On the other hand, he began his foray into depicting the strongmen demigods of Hindu mythology and religion by playing Bheem in Babubhai Mistry's "Mahabharat" (1965) (with one-time grappling partner Tiger Joginder Singh as Hanuman!). He possibly played the wind god's son for the first time in "Veer Bajrang" (1965), then in "Bajrangbali" (1976), the most famously in Ramanand Sagar's iconic TV serial "Ramayan" and then in B.R. Chopra's TV series "Mahabharat" and finally in TV series "Lav Kush" (1997).

For good measure, he also played Hanuman's earthly father Kesari in TV serial "Jai Veer Hanuman" (1995), opposite his son Vindu Dara Singh, and then, Bhima's son Ghatotkach in Gujarat film "Maya Bazaar" (1984).
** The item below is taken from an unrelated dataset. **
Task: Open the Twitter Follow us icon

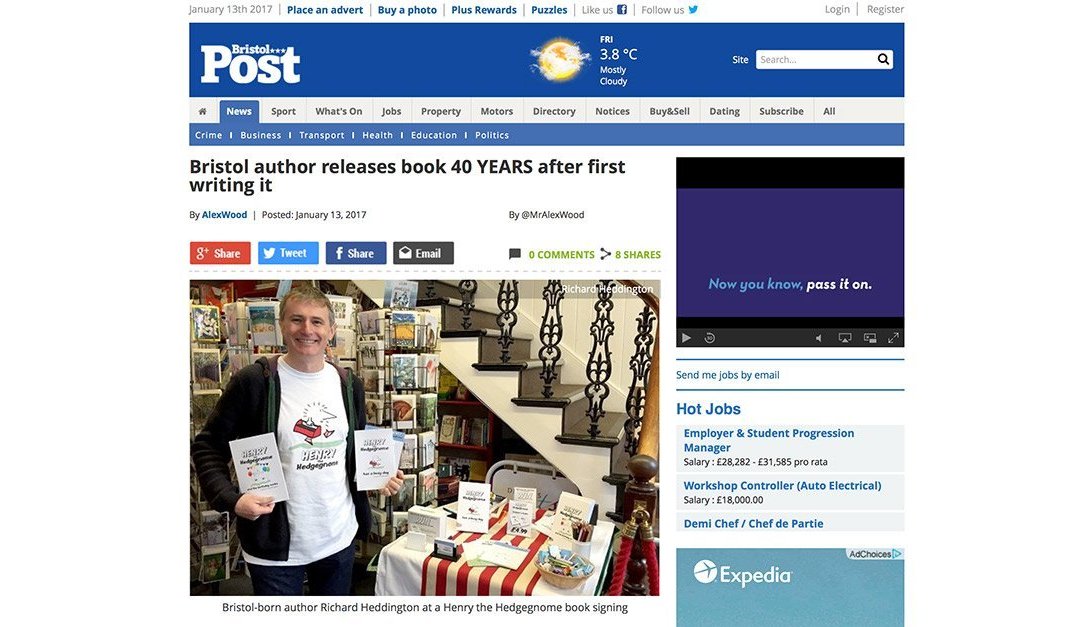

But that was not all - he also played Lord Krishna's irascible elder brother Balram twice in "Balram Shri Krishna" (1968) and "Krishna-Krishna" (1986), and Lord Shiva thrice - in "Tulsi Vivah" (1971), "Hari Darshan" (1972), "Har Har Mahadev" (1974), and then fervent devotee, Dyanu Bhakt, who had cut off his own head to sacrifice to the mother goddess and was resurrected in "Bhakti Mein "Shakti" (1978), and "Dhyanu Bhagat" (Punjabi, 1978).

And then, in Bollywood, he is known for his cameo as the circus strongman in Raj Kapoor's magnum opus "Mera Naam Joker" (1970) - Kapoor, to whom he was close, had just called him one day to tell him he was in the film, and returned the favour by appearing in his "Mera Desh Mera Dharam" (1973), as the strongman whom Rajesh Khanna convinces to deal with some hoodlums in "Anand" (1971), the hero of "Hum Sab Chor Hain" (1973) with oldtime baddie Sheikh Mukhtar, the real "Mard" in Manmohan Desai's "Mard", and many more.

Dara Singh was also close to Balraj Sahni and convinced him to act in his "Nanak Dukhiya Sub Sansar" (1970) - one of two Punjabi films this talented actor did in his entire career.

Retiring from wrestling in 1983, he was active till his last, continuing to act in films and TV serials for the nearly next three decades with highlights being Shah Rukh Khan's boisterous and young at heart uncle in "Kal Ho Na Ho" (2003) and Kareena Kapoor's grandfather in "Jab We Met" (2007).

He also served a term as a nominated Rajya Sabha member (2003-09) - where he was known for asking questions on education.

However, he could not withstand the ravages of aging and disease, succumbing to a heart attack in 2012, aged 83, capping a life which showcased the effort and spirit needed to become - and remain - a legend.